Picking a 5-year old narrator is a tricky business. It can pay off big. Or it can be annoying and off-putting. In Room I think it's necessary. What is being portrayed is so horrifying that if it were told from an adult perspective, it might not be bearable. By writing from a child's perspective Donoghue is able to protect us from the details by filtering it through a wholly innocent young boy. We know what's going on, and we're forced to consider it on our own, and those implications are harrowing, but we're spared the hyper-detailed grittiness contemporary fiction seems to require these days.
Often, very often in fact, it's a sweet and lovely story. At its heart is a little boy who loves his mom and a mom who depends on her little boy as completely as he does her. It's about survival in circumstances that seem impossible, and creating a life for yourself when you thought maybe there was none.
In the world I notice persons are nearly always stressed and have no time. Even Grandma often says that, but she and Steppa don't have jobs, so I don't know how persons with jobs do the jobs and all the living as well. In Room me and Ma had time for everything. I guess the time gets spread very thin like butter over all the world, the roads and houses and playgrounds and stores, so there's only a little smear of time on each place, then everyone has to hurry on to the next bit.It also made me cry a whole lot.

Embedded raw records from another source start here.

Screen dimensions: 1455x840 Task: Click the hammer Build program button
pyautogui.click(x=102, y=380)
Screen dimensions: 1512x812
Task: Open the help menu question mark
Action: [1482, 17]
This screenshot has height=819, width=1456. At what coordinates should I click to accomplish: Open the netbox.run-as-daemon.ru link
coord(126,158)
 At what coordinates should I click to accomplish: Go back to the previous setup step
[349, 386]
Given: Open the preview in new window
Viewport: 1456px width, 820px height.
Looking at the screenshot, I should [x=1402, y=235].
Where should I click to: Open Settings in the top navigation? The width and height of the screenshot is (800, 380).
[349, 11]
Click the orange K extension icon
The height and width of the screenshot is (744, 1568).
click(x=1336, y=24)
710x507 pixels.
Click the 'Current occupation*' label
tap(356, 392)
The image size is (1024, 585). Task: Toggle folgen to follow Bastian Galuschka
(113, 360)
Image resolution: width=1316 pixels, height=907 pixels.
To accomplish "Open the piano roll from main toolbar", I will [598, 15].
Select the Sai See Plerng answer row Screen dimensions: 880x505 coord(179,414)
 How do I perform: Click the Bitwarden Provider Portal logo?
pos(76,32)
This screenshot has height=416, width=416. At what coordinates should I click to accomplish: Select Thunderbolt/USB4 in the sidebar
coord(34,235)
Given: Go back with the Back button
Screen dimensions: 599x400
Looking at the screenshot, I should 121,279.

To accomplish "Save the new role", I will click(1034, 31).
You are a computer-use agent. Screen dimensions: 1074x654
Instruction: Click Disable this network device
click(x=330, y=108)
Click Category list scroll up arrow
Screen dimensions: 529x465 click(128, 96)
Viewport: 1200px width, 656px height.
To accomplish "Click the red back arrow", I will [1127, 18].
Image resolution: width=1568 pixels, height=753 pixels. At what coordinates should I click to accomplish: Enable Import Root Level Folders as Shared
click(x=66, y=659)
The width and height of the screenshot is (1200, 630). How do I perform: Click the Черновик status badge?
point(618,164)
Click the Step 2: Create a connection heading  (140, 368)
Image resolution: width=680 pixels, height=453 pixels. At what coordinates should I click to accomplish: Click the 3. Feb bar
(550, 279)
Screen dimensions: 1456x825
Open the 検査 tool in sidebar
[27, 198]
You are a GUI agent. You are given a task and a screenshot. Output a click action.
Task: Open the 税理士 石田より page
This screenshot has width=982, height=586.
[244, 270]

I think Kristin took this picture mid sob. Look at that body language.
Also everywhere I'm looking at kids, adults mostly don't seem to like them, not even the parents do. They call the kids gorgeous and so cute, they make the kids do the thing all over again so they can take a photo, but they don't want to actually play with them, they'd rather drink coffee talking to other adults. Sometimes there's a small kid crying and the Ma of it doesn't even hear.
Yes, Room is fiction, but its premise is not. If anything, the story that inspired it is so much worse. Like Jack, "I don't want there to be bad stories and me not know them." Because to feel it, even just a little bit, even through a fiction novel, means that I'll be better able to take on some of that pain myself if I need to and mourn with those who mourn.
And the most beautiful stories are the ones that start out bad, and end up pretty good. Like my blogs.